Material supplied Start Marker

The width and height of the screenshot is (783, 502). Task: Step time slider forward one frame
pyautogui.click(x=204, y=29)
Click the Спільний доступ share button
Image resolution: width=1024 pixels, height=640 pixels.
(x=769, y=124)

Material supplied End Marker

### Task instructions
Give an exact copy of all the data shown above.

### Expected answer
The width and height of the screenshot is (783, 502). Task: Step time slider forward one frame
pyautogui.click(x=204, y=29)
Click the Спільний доступ share button
Image resolution: width=1024 pixels, height=640 pixels.
(x=769, y=124)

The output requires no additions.